Remember why it is that you work where you do and for whom you do. You are there to get paid. You may enjoy your work and even have a passion for it. I hope you do. But you are their to get paid first. I like all of my co-worker’s just fine and wish them no ill-will, but I don’t hang out with them once it’s time to leave. I’m there to get paid and do a job, not to be friends.
Keep your conversation with female co-workers to the absolute minimum. Talking about the weather is fine. Conversation that entails work is essential of course, that’s part of why you are there. Avoid partaking in gossip at all costs. It’s perfectly ok to listen to gossip, you will have the pulse of the office, so to speak. Do not participate in gossip. Ever. It can and will blow up in your face one day.

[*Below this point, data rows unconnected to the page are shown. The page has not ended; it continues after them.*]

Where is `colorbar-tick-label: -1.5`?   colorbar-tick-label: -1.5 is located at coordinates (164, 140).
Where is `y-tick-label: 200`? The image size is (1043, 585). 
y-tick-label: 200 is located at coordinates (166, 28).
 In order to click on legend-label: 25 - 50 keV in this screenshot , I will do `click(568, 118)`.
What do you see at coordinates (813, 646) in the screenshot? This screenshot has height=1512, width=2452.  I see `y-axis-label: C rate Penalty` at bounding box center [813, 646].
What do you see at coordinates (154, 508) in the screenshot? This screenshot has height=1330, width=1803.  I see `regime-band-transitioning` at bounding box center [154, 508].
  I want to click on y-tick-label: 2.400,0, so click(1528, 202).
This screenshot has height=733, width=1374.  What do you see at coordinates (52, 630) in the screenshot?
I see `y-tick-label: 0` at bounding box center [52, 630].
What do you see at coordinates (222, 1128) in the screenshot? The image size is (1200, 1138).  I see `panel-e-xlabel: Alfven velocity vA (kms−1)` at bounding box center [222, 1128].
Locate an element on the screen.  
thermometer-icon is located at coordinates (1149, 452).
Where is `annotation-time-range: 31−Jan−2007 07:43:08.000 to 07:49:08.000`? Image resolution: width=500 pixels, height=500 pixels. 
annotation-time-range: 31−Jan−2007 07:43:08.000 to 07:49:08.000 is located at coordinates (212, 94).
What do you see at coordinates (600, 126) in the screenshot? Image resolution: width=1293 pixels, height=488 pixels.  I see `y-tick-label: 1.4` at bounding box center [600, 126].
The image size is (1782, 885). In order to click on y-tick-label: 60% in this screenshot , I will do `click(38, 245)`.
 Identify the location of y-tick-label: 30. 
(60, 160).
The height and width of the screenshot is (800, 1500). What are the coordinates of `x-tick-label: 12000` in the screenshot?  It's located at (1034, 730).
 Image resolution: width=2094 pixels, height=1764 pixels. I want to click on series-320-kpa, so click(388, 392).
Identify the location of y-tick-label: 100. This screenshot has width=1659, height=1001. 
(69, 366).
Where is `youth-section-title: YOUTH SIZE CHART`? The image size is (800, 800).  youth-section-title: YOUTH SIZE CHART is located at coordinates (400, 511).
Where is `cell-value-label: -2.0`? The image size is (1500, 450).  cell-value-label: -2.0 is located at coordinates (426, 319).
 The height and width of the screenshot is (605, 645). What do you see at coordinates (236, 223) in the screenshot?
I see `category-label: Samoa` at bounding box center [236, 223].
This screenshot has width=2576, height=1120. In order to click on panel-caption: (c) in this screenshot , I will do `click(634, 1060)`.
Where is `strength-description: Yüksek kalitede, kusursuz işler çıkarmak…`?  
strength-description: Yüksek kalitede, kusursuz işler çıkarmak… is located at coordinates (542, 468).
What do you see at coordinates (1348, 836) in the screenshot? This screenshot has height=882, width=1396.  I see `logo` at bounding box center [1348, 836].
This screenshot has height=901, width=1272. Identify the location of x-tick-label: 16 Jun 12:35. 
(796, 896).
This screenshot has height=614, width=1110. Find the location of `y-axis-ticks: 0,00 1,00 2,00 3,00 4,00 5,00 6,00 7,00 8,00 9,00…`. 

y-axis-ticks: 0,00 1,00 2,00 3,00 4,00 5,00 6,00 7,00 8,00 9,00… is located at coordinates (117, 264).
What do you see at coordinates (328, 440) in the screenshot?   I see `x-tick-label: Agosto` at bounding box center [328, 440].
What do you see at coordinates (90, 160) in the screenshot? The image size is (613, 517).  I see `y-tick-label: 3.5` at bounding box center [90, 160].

Do not apologize. If you are called out on something, if you get called into the office for some offense, however real or imaginary, do not apologize. Apologies are admissions of guilt and will be used as ammunition against you.
If it sounds like I’m being extreme, I am. Just because your not paranoid doesn’t mean that they aren’t out to get you. Don’t get me wrong, I’ve spent almost all of my working life in the corporate world and I’ve had far more enjoyable encounters than not, and I’ve been able to thrive and make a good living at what I do. You can too if you take my advice and keep those pointers in mind.
One last thing: In today’s world of #MeToo and #TimesUp, if you are a man, it would be in your best interest if you have a witness, preferably another man, present when dealing with your female co-worker’s. Minimize one-on-one exposure if you possibly can. Definitely do not have closed door talks with a female co-worker. It could turn into a “he said/she said” situation down the road, and right now whatever “she said,” will be right and true, and whatever you say will be wrong and false.
Keep this in mind as well: When dealing with office politics and your co-workers, if you don’t know who the mark is, you’re the mark.